What we are experiencing today is immediate and generational moral injury. The pandemic event resonates with other, deeper individual and cultural events. Racism. Poverty. Climate crisis. Sexism. Slavery. War. No one is immune because some wounds have never completely healed.

But all hope is not lost! Human culture has developed medicine to help mend soul wounds. The rites and rituals which cultivate spiritual healing and resiliency. Those practices and actions which slowly stich the soul back together through individual and collective grieving, meaning making, and relationship re-building. Which is why in the hospital chaplains have experienced a shift in the provision of our care. We have been trained to assist in healing the wounds of the soul; and the injured are not just our patients, they are our colleagues.

Like battlefield medics treating the front lines of conflict, chaplains triage soul wounds through prayer, scripture, ritual, sacrament, song, and word, doing so in sometimes creative and unorthodox ways. We are stabilizing our patients until they can reach safety; until they can reach you; their holy person and community.

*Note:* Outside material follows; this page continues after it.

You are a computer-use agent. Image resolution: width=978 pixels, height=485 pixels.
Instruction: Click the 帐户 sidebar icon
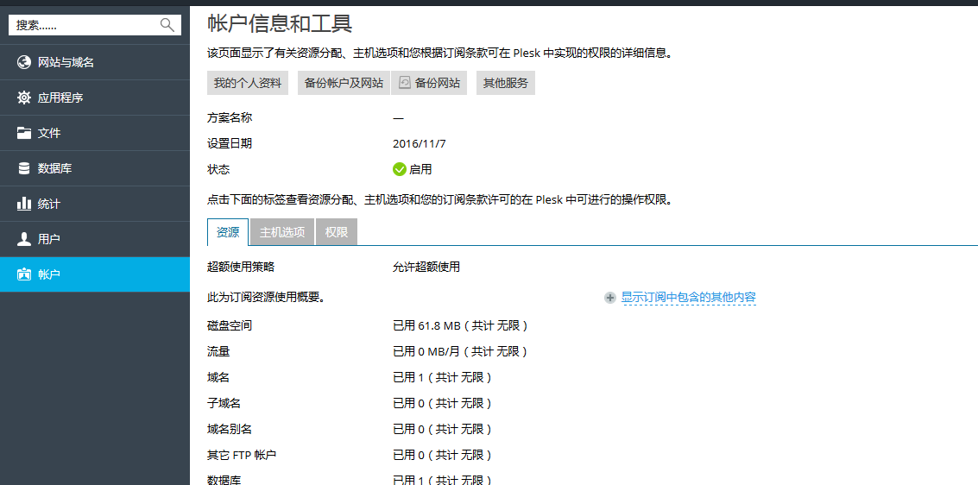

I believe our call in this moment, as spiritual and religious leaders, is to harness the power of our human spirit once again and re-make our communities into places of spiritual healing. Transforming brokenness before it can be transmitted further. Drawing on the best of our traditions and using old and new ways to mourn our losses. Repent for our sins. Atone through spiritual practice and action. Eventually leading us into a new way of being; relearning how to live and love again, scars and all.

May it be so. Amen.

Justin Almeida, MDiv (he/they) is a Seattle area Unitarian Universalist minister and hospital chaplain. Their work with Swedish Medical Center and Harborview Medical Center brings their ministry to the margins, often providing spiritual care to people who struggle with housing, addiction, mental health, and trauma. Affiliated with University Unitarian Church in Seattle, they collaborate on projects of justice, equity, and belonging; lifespan religious education; and spiritual development of youth and emerging adults. They are interested in a public theology that grapples with the complexities of moral injury, trauma, resilience, and cosmology.